Dovevo — quindi — partire. Ma con chi? Il babbo impelagato negli affari della tipografia, non poteva accompagnarmi di certo.
La mamma! Possibile! Coi suoi dolorini reumatici e il nervoso che quando la pigliava sul serio, la faceva piangere e ridere come una grulla, poteva esporsi ai rischi e alle vicissitudini d’un viaggio? 1
Mandarmi con l’Egle! Prima di tutto essa aveva delle ottime ragioni per non volersi muovere da Firenze: eppoi se veniva via anche lei chi avrebbe badato alla mamma?

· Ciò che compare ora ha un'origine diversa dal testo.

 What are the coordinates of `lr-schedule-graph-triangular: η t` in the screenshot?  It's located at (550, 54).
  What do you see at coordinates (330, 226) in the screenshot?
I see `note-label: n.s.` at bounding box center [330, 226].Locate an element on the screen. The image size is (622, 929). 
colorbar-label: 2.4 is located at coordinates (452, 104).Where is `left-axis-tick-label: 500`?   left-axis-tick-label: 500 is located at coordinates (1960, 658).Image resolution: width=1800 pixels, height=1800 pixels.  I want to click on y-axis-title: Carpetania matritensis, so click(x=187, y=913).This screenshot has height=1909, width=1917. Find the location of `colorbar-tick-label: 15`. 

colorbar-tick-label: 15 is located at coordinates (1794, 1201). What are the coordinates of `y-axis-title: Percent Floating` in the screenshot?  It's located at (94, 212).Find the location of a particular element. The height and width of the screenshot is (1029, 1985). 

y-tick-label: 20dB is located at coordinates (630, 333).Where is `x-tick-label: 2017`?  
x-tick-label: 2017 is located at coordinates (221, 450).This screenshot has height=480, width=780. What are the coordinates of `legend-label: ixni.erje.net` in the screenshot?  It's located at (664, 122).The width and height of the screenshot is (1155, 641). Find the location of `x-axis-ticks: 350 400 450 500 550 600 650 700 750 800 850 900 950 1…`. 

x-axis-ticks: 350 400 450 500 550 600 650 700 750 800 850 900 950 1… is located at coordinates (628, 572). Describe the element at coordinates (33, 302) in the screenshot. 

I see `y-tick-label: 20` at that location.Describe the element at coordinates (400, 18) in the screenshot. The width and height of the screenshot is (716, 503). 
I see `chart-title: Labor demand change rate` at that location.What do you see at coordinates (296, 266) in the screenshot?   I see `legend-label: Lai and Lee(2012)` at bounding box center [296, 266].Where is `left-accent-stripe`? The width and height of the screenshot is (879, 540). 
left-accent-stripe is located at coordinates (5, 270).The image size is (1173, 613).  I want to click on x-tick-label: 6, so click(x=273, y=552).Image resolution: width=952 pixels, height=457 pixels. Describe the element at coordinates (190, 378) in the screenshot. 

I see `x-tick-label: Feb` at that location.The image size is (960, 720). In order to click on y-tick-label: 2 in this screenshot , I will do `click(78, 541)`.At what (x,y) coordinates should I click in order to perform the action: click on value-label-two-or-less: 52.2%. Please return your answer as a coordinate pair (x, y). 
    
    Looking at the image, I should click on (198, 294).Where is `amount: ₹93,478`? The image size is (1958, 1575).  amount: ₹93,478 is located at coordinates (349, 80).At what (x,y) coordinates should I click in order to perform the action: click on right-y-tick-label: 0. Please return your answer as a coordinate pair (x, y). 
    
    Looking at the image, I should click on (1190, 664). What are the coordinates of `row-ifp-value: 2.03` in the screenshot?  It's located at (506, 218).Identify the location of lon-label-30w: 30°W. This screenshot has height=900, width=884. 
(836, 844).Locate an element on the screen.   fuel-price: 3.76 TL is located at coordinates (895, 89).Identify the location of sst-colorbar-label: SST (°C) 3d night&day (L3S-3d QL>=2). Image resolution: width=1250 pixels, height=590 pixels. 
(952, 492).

E allora? Allora veniva deliberato a unanimità di voti che sarei partita col Carmagnini, il procaccia che aveva la rimessa a Firenze in Piazza delle Cipolle 2 e che partiva per Prato con la sua grande, pencolante e vetusta diligenza, due volte la settimana, il martedì e il venerdì, giorni di mercato.
La mamma aveva conosciuto il Carmagnini fin da quando era ragazza e andavano insieme alla dottrina, dal priore di San Domenico: quindi sapeva che era un uomo serio, da non compromettersi, tale insomma da potergli affidare una creatura con tutta sicurezza.